You can search any of those topics here, or any basic book on model railroading has this information.


----------



## MtRR75 (Nov 27, 2013)

Bkubiak said:


> About the numbers of turnouts #4 # 6 etc hat does that mean, is it the radius of the turnout?
> 
> And what about turnouts on a bend, what issues do you encounter there????


Atlas makes two types of turnouts = Snap Switchers and Custom Line Turnouts. Snap switches are the easiest for beginners to use and they are best for tighter curves (i.e. fitting more track into a small place). They come with a switch machine (manual or powered). The turned-out branch of the turnout is approximately 2/3 of an 18" radius curve section. They come with an additional 1/3 curve to allow you to complete the curve section, but this is optional.

On custom Line turnouts, the turned-out branch becomes straight track, once the diversion is completed. This means they take more space to use, but they also will accommodate larger locos and are less prone to derailments. The numbers (#4, #6, etc.) indicate the angle between the two branches of the turnout. #4 is the widest angle (but still less than the Snap Switch), #6 is narrower, etc. (The number indicates a specific geometric arrangement, but I can't remember exactly what it is -- perhaps someone else will provide that info.) Custom Line turnouts do not come with a switch machine. You have to buy them separately (or use your fingers to flip the turnouts).

The ebay link you posted is an older Custom Line turnout -- note the rivets at both ends of the points. I would avoid that.

If you are going to switch out turnouts, you first need to be sure of exactly what you have, so that you can match the shape, if possible. All of my turnouts (brass and nickel silver) say Atlas Snap Switch on the bottom.  The brass ones do not say where they were made. Some of the older nickel silver ones say made in China. None say made in Yugoslavia. Are you sure that yours are Atlas?

Some have suggested that you use Peco turnouts. I have no personal experience with them, but they do get universally great reviews, so they are worth considering. They are more expensive than Atlas turnouts. But I have been told (by a company rep.) that Peco makes footprint diagrams of their turnouts available on their website, so you can print them out, cut them out, and try them for size in our layout.


----------



## CTValleyRR (Jul 26, 2014)

Bkubiak said:


> About the numbers of turnouts #4 # 6 etc hat does that mean, is it the radius of the turnout?
> 
> And what about turnouts on a bend, what issues do you encounter there????
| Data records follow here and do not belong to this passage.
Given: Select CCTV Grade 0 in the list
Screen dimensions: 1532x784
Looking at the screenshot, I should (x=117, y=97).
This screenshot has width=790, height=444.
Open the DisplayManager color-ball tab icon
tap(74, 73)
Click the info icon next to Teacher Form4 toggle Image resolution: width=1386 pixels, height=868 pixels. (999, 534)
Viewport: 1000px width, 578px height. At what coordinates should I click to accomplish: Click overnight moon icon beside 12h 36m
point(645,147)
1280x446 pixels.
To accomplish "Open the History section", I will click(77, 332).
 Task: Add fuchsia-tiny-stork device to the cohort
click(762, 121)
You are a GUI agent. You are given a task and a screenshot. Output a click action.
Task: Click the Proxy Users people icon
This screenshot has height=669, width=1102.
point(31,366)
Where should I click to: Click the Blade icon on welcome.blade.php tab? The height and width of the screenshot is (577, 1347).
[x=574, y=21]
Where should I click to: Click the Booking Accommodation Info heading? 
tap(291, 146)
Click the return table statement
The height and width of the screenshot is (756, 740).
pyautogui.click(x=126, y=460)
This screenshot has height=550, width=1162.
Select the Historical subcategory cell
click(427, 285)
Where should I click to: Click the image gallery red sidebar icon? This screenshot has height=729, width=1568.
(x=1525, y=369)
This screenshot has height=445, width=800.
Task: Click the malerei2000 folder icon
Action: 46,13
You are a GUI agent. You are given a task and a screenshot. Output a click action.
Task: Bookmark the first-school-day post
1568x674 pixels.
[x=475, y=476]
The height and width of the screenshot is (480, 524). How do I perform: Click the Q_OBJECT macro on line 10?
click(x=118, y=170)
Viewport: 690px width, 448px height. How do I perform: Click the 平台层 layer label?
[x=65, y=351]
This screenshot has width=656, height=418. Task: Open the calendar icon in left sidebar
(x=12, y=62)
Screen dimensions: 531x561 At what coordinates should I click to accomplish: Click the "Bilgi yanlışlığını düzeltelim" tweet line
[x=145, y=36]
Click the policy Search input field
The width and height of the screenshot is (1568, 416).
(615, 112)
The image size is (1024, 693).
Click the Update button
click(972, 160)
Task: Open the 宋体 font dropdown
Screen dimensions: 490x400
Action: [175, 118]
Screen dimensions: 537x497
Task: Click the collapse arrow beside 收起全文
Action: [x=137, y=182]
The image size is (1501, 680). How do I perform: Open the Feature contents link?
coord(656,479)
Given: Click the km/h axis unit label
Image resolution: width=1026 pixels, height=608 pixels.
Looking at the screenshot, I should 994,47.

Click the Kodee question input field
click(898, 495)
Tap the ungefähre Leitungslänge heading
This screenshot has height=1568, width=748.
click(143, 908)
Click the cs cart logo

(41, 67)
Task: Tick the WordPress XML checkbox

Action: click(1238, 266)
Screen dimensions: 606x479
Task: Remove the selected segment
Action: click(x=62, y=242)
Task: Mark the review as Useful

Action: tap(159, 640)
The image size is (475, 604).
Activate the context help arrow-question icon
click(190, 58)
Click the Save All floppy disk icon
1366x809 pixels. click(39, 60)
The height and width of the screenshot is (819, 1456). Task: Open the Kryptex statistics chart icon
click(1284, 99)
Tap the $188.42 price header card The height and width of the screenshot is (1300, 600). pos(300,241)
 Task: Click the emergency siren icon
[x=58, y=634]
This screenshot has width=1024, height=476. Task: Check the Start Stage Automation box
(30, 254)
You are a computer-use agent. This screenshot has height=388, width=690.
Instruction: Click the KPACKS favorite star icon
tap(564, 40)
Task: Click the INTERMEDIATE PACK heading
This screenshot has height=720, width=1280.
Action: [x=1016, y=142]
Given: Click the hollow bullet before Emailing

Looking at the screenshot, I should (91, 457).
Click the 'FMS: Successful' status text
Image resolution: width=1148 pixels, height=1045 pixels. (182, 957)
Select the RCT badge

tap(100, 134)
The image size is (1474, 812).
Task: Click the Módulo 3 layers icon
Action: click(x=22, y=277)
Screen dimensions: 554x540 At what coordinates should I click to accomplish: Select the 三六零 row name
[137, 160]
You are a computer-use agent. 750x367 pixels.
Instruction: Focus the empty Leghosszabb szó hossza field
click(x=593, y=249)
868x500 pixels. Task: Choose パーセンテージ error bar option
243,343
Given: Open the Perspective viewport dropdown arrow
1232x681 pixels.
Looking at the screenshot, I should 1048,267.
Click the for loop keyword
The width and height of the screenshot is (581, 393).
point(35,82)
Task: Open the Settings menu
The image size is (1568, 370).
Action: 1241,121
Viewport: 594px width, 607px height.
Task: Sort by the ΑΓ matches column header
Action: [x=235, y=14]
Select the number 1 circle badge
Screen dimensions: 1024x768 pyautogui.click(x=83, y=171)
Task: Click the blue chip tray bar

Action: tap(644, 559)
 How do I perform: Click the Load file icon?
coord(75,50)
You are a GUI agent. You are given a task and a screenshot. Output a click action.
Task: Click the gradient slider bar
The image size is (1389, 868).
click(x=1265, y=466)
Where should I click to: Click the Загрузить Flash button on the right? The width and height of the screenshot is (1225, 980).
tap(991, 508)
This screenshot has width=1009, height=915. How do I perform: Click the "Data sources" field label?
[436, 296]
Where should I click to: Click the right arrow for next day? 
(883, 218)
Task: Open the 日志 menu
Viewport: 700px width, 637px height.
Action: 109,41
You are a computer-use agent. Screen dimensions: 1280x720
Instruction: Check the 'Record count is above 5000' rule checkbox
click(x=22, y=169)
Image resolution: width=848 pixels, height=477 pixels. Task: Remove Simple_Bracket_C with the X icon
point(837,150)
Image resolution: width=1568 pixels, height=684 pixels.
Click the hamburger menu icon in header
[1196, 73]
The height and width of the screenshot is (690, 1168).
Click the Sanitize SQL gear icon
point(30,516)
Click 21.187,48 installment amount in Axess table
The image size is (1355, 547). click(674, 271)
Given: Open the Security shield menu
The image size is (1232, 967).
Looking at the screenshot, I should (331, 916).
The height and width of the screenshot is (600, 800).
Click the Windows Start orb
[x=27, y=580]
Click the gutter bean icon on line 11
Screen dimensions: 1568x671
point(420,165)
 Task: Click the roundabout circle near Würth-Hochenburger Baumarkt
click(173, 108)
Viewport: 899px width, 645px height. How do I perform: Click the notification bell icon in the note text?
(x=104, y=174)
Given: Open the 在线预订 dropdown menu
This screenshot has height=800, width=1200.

It's not the radius of the turnout. Atlas Snap Switches, which are designed to be used with an oval of track, have a diverging leg which is a 20 degree arc of 18" or 22" curve (the turnouts are marked which is which).

Most other brands of turnout use the standard terminology where the number is linear units over diverging units. In normal speak, a #4 turnout diverges one unit of length for every 4 it goes forward (so if the leg is 2" long, it diverges 1/2"), but it's a straight leg, not an arc.

One problem you will have is that every turnout model, just about, has a different geometry. Even two #4 turnouts are not the same, unless they are the exact same model. Even if you buy new Snap Switches, they may not be exactly the same as your old ones.

For turnouts on a curve (I assume that's what you mean by bend), a curved turnout is usually your best bet. While these are often identified by number, the manufacturer will usually also identify the inside and outside radii. Unless you can put in a length of straight track longer than your locos between the curve and the turnout, it's basically like having a kink in your track.


----------



## CTValleyRR (Jul 26, 2014)

And that stall on straight track? Is it one spot in the track where everything stalls, or one loco that stalls on straight track? Clean your rails carefully and make sure you don't have a spot of something on your rails, and check for anything which may be sticking up and shorting across the rails when the train goes by (foam pins are notorious culprits).


----------



## MtRR75 (Nov 27, 2013)

Bkubiak said:


> And what about turnouts on a bend, what issues do you encounter there????


No problem having curved track attached to either or both ends of a turnout. But the curve must be in the same direction as the turnout curve. If you switch curve direction, you get an S curve -- and more derailments (this applies for ordinary track too). You need a straight section between changes in curve direction -- about the length of your longest car or loco.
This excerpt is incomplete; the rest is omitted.